:: The input ::

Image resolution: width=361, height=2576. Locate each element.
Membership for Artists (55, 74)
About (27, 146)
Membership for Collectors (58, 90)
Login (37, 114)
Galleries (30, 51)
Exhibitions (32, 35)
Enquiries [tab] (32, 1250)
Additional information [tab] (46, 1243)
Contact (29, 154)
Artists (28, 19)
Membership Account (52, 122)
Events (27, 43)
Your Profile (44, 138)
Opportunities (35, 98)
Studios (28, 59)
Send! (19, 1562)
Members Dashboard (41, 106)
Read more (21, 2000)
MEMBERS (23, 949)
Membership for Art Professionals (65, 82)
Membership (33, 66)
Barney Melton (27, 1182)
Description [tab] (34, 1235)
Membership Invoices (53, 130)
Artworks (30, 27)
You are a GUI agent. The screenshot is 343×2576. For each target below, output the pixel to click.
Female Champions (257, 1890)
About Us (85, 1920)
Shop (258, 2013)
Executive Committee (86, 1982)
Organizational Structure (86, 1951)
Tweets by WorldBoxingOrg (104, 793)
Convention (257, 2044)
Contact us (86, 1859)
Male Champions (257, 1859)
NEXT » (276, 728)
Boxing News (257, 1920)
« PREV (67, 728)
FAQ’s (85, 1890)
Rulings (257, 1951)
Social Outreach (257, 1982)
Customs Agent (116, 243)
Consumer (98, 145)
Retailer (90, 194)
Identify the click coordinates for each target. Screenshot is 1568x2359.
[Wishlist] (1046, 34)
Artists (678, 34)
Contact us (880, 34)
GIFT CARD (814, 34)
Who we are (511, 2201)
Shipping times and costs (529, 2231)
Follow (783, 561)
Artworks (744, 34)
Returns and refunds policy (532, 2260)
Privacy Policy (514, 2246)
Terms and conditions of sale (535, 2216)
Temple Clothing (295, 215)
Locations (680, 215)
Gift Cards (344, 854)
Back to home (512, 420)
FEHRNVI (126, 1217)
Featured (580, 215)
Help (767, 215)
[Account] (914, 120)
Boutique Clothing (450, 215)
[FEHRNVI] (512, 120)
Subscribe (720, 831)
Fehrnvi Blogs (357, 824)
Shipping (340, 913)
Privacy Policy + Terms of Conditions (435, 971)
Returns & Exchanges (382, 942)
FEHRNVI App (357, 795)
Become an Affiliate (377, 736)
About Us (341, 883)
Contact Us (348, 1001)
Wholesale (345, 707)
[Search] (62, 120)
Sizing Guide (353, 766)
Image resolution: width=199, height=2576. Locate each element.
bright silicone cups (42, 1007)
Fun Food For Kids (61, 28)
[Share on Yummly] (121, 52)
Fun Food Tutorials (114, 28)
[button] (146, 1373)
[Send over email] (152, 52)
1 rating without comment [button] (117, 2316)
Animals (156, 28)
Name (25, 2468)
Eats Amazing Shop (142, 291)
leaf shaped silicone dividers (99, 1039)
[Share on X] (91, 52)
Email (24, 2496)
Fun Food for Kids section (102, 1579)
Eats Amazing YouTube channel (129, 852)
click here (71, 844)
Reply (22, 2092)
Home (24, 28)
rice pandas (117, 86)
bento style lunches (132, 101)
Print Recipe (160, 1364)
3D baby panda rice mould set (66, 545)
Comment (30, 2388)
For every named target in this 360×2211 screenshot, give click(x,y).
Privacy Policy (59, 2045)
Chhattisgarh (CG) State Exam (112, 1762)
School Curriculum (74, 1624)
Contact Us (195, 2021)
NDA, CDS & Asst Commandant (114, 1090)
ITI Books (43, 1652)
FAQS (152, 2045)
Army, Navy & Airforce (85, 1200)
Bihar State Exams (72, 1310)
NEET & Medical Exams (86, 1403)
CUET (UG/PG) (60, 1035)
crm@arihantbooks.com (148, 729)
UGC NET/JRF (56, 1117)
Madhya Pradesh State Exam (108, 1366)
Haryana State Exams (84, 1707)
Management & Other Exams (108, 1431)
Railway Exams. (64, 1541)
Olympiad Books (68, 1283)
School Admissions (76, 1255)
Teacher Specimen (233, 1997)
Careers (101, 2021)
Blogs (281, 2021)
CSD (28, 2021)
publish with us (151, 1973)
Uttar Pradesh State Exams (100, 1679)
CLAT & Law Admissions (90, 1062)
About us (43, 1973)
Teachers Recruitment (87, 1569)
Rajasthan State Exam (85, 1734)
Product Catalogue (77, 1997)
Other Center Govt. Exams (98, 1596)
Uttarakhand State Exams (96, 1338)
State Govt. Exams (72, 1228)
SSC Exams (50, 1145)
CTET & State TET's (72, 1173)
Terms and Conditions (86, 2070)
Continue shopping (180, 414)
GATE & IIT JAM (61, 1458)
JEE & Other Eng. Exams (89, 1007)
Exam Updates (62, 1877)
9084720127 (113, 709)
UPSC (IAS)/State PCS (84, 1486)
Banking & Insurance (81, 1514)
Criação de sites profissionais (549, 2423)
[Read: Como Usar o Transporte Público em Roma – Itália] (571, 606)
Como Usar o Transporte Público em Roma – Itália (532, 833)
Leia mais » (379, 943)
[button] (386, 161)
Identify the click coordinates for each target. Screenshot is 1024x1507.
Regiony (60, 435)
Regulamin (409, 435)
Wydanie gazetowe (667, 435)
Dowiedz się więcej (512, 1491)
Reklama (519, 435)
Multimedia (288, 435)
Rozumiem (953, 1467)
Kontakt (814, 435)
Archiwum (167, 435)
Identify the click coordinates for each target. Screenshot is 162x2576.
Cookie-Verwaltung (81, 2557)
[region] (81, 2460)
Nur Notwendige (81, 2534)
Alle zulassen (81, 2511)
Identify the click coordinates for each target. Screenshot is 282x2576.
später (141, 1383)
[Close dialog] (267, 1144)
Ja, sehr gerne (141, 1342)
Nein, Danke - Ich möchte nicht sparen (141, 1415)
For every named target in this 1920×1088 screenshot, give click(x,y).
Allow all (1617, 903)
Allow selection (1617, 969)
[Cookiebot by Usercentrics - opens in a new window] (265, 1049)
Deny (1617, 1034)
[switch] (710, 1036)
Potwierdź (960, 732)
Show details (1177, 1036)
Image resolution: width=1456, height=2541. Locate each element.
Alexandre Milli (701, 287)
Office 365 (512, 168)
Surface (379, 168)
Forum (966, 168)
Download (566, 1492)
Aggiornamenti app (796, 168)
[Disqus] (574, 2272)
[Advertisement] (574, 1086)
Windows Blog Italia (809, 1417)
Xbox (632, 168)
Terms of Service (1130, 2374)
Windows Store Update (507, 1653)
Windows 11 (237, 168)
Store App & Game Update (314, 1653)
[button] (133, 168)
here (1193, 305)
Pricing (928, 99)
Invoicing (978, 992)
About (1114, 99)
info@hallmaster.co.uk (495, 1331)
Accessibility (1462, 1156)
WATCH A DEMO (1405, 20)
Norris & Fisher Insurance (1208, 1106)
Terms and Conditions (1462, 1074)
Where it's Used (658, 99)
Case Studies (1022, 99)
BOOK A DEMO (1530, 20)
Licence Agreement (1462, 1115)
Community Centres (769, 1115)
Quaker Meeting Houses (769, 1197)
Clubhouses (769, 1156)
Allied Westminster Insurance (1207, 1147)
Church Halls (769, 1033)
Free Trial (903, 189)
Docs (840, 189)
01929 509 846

:: Required action ::
Look for the word "Artists" in the listing above, and copy every line where you find it.

:: Finished exercise ::
Membership for Artists (55, 74)
Artists (28, 19)
Artists (678, 34)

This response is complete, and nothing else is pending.